(Beginning of INPUT MATERIAL)

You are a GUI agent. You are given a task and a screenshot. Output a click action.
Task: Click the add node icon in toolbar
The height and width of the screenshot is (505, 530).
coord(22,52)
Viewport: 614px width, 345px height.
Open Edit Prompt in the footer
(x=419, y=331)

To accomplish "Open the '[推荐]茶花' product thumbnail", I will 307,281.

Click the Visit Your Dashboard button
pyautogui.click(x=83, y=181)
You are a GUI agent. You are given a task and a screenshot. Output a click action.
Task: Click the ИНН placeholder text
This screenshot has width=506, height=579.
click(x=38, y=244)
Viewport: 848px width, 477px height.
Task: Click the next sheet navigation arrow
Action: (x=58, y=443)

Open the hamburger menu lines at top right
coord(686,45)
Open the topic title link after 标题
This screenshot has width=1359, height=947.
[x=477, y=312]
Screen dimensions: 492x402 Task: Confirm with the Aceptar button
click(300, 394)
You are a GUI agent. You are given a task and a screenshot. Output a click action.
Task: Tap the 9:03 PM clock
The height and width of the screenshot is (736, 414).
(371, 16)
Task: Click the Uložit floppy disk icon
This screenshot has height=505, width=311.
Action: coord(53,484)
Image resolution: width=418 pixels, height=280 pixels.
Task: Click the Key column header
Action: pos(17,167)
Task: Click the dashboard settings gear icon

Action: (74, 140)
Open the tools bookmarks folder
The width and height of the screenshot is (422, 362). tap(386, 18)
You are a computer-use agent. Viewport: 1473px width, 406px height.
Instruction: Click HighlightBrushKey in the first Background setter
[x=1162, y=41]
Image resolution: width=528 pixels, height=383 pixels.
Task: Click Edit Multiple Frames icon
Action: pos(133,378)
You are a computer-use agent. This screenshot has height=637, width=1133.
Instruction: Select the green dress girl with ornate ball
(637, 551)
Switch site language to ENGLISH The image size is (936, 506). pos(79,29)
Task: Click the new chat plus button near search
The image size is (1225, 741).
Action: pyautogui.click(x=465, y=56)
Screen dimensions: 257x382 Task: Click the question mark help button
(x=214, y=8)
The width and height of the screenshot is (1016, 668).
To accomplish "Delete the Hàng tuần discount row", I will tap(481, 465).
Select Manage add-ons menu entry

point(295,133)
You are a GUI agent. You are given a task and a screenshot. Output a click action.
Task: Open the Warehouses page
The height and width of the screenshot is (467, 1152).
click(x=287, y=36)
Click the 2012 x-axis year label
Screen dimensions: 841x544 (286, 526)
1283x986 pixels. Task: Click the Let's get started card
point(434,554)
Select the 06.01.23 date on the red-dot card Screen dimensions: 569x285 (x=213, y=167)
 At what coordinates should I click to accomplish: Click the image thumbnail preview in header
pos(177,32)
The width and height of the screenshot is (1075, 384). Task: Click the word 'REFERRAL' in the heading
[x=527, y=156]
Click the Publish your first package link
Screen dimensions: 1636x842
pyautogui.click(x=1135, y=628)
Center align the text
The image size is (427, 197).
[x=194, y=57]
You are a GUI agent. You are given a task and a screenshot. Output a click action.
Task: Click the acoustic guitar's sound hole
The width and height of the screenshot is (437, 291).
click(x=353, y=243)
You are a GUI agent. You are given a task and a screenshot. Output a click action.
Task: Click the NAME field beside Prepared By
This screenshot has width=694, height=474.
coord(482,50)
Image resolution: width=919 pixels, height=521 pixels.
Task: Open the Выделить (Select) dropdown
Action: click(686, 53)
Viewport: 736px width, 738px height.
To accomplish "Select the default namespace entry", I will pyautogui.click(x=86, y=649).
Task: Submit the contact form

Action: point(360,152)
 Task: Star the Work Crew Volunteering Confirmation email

(End of INPUT MATERIAL)

GOAL OF THE EXERCISE – Please output the complete data exactly.

ANSWER BOX –
You are a GUI agent. You are given a task and a screenshot. Output a click action.
Task: Click the add node icon in toolbar
The height and width of the screenshot is (505, 530).
coord(22,52)
Viewport: 614px width, 345px height.
Open Edit Prompt in the footer
(x=419, y=331)

To accomplish "Open the '[推荐]茶花' product thumbnail", I will 307,281.

Click the Visit Your Dashboard button
pyautogui.click(x=83, y=181)
You are a GUI agent. You are given a task and a screenshot. Output a click action.
Task: Click the ИНН placeholder text
This screenshot has width=506, height=579.
click(x=38, y=244)
Viewport: 848px width, 477px height.
Task: Click the next sheet navigation arrow
Action: (x=58, y=443)

Open the hamburger menu lines at top right
coord(686,45)
Open the topic title link after 标题
This screenshot has width=1359, height=947.
[x=477, y=312]
Screen dimensions: 492x402 Task: Confirm with the Aceptar button
click(300, 394)
You are a GUI agent. You are given a task and a screenshot. Output a click action.
Task: Tap the 9:03 PM clock
The height and width of the screenshot is (736, 414).
(371, 16)
Task: Click the Uložit floppy disk icon
This screenshot has height=505, width=311.
Action: coord(53,484)
Image resolution: width=418 pixels, height=280 pixels.
Task: Click the Key column header
Action: pos(17,167)
Task: Click the dashboard settings gear icon

Action: (74, 140)
Open the tools bookmarks folder
The width and height of the screenshot is (422, 362). tap(386, 18)
You are a computer-use agent. Viewport: 1473px width, 406px height.
Instruction: Click HighlightBrushKey in the first Background setter
[x=1162, y=41]
Image resolution: width=528 pixels, height=383 pixels.
Task: Click Edit Multiple Frames icon
Action: pos(133,378)
You are a computer-use agent. This screenshot has height=637, width=1133.
Instruction: Select the green dress girl with ornate ball
(637, 551)
Switch site language to ENGLISH The image size is (936, 506). pos(79,29)
Task: Click the new chat plus button near search
The image size is (1225, 741).
Action: pyautogui.click(x=465, y=56)
Screen dimensions: 257x382 Task: Click the question mark help button
(x=214, y=8)
The width and height of the screenshot is (1016, 668).
To accomplish "Delete the Hàng tuần discount row", I will tap(481, 465).
Select Manage add-ons menu entry

point(295,133)
You are a GUI agent. You are given a task and a screenshot. Output a click action.
Task: Open the Warehouses page
The height and width of the screenshot is (467, 1152).
click(x=287, y=36)
Click the 2012 x-axis year label
Screen dimensions: 841x544 (286, 526)
1283x986 pixels. Task: Click the Let's get started card
point(434,554)
Select the 06.01.23 date on the red-dot card Screen dimensions: 569x285 (x=213, y=167)
 At what coordinates should I click to accomplish: Click the image thumbnail preview in header
pos(177,32)
The width and height of the screenshot is (1075, 384). Task: Click the word 'REFERRAL' in the heading
[x=527, y=156]
Click the Publish your first package link
Screen dimensions: 1636x842
pyautogui.click(x=1135, y=628)
Center align the text
The image size is (427, 197).
[x=194, y=57]
You are a GUI agent. You are given a task and a screenshot. Output a click action.
Task: Click the acoustic guitar's sound hole
The width and height of the screenshot is (437, 291).
click(x=353, y=243)
You are a GUI agent. You are given a task and a screenshot. Output a click action.
Task: Click the NAME field beside Prepared By
This screenshot has width=694, height=474.
coord(482,50)
Image resolution: width=919 pixels, height=521 pixels.
Task: Open the Выделить (Select) dropdown
Action: click(686, 53)
Viewport: 736px width, 738px height.
To accomplish "Select the default namespace entry", I will pyautogui.click(x=86, y=649).
Task: Submit the contact form

Action: point(360,152)
 Task: Star the Work Crew Volunteering Confirmation email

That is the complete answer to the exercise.